# TEXT PROVIDED
Linking the study of literary culture with your personal development as a learner and career development as a professional, you will gain the skills required for future success. You are introduced to a range of academic, commercial, and professional online environments and digital resources which impact on both the study of literature in the contemporary world and the current graduate employment market. You will engage with academic debates about what literature is and what it can be. By the same token, you will investigate the implications of self-publishing and ‘free book’ sites such as Project Gutenberg for the publishing industry and aspiring authors. In terms of personal development and career planning, you to explore the construction of professional profiles and reflect upon your own online presence

Romantics to Realism

You are introduced to two major literary movements: romanticism and realism. You explore the dynamic relationship between texts and their historical and cultural contexts and important critical issues and terms. You explore key examples of romantic poetry and fiction, before moving on to consider the rise to prominence of realist fiction and autobiography as major literary genres of the Victorian period.

Victorian Horizons: Writing 1837–1901

You gain an insight to a diverse range of texts published during the Victorian period, and explore key debates in the study of era, including the themes of class, sexuality, colonialism and evolution/degeneration. Distinctively, while you are introduced to canonical literature published ‘at home,’ the module opens up new horizons, exploring European and American writing as well as the work of critically neglected (female) writers.

 

Year 2 core modules

Challenging Boundaries: Postmodern and Postcolonial Writing

This module examines literature and culture from the second half of the 20th century to the present, focusing on two (often interconnected) frameworks – postmodernism and postcolonialism. Both of these major strains within 20th- and 21st-century culture involve challenging boundaries, whether geographical, conceptual, generic, linguistic or based on gender, sexuality, race or class. This module introduces you to an exciting range of fiction, drama and film from Africa, the Caribbean, South Asia, Britain and the USA. You explore the ways in which these texts respond to, extend and challenge the experimental legacy of modernism, contest and complicate colonial structures of power and their contemporary legacies, and how they intervene in our understanding of the world we live in today.

# DATASET EXTRACT
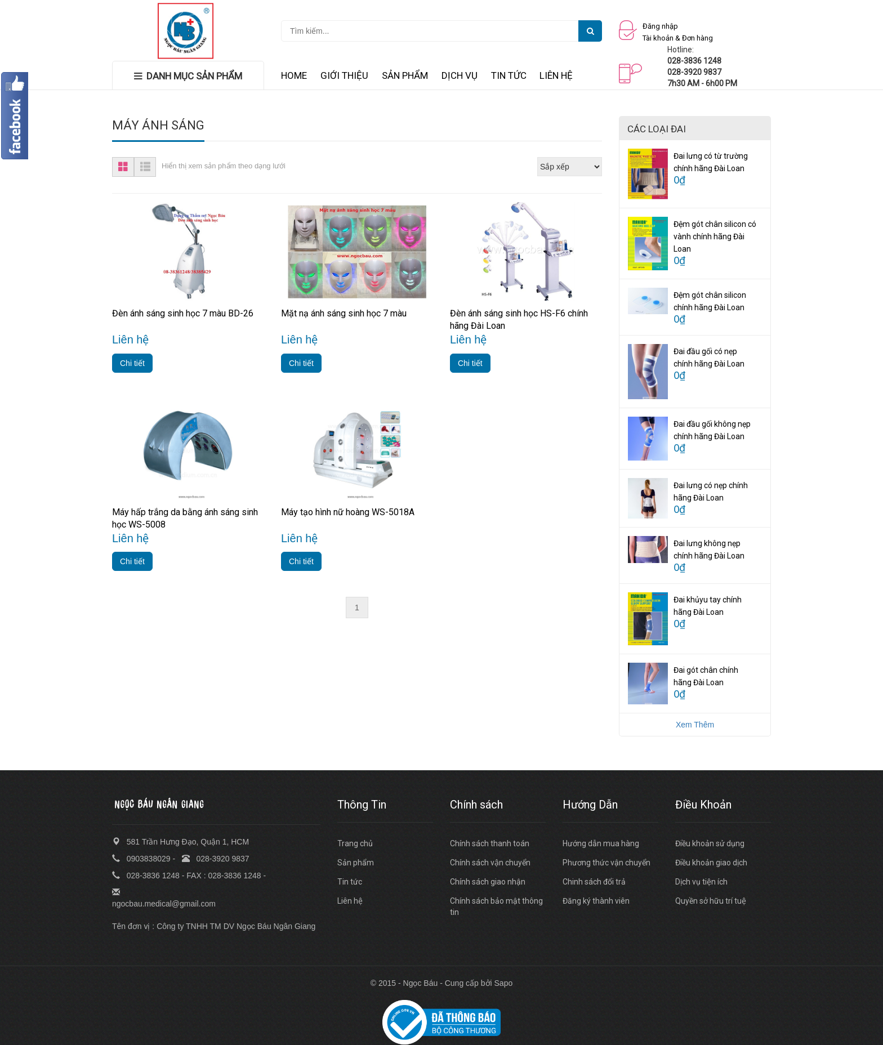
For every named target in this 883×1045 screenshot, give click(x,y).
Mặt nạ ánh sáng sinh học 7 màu (344, 313)
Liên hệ (350, 900)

# SET PROBLEM A
Reproduce the module descriptions from "You are introduced to two" to "the Victorian period.".
# SET PROBLEM B
Put this sentence from the module descriptions into Spanish: "You are introduced to two major literary movements: romanticism and realism."
The data has nothing to do with the module descriptions.

# WRITTEN REPLY A
You are introduced to two major literary movements: romanticism and realism. You explore the dynamic relationship between texts and their historical and cultural contexts and important critical issues and terms. You explore key examples of romantic poetry and fiction, before moving on to consider the rise to prominence of realist fiction and autobiography as major literary genres of the Victorian period.

# WRITTEN REPLY B
Se te presentan dos grandes movimientos literarios: el romanticismo y el realismo.